Lines of data:
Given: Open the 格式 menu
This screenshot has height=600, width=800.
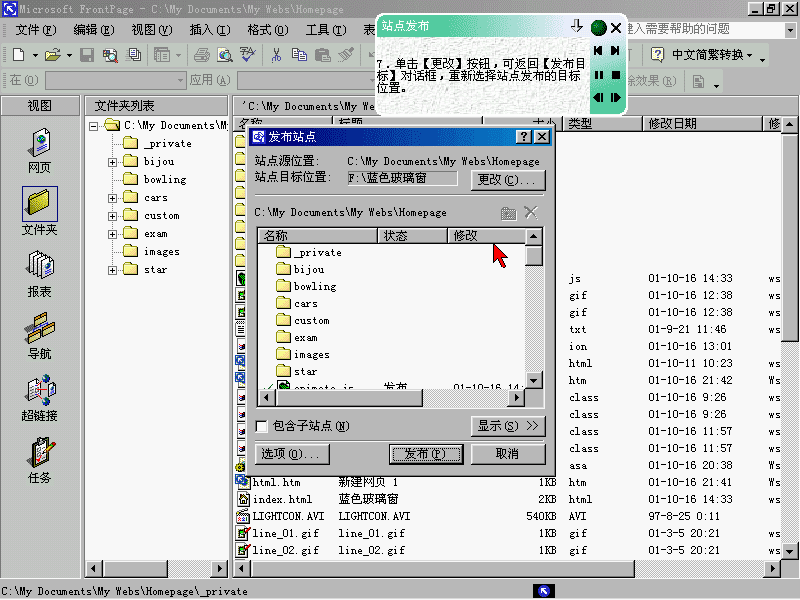Looking at the screenshot, I should [x=266, y=30].
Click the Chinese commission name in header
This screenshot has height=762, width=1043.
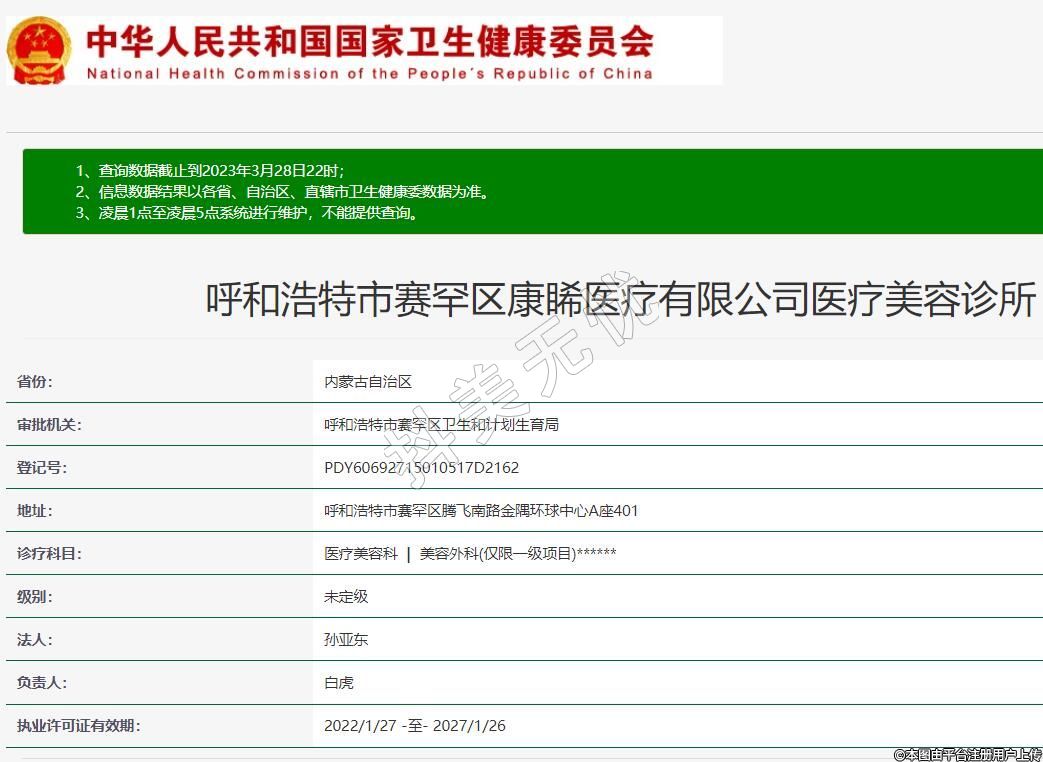point(369,41)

• Requirement
Count the lines above that contain the string "width", treating uppercase and lowercase as different. Reply with the number only.

• Answer below
2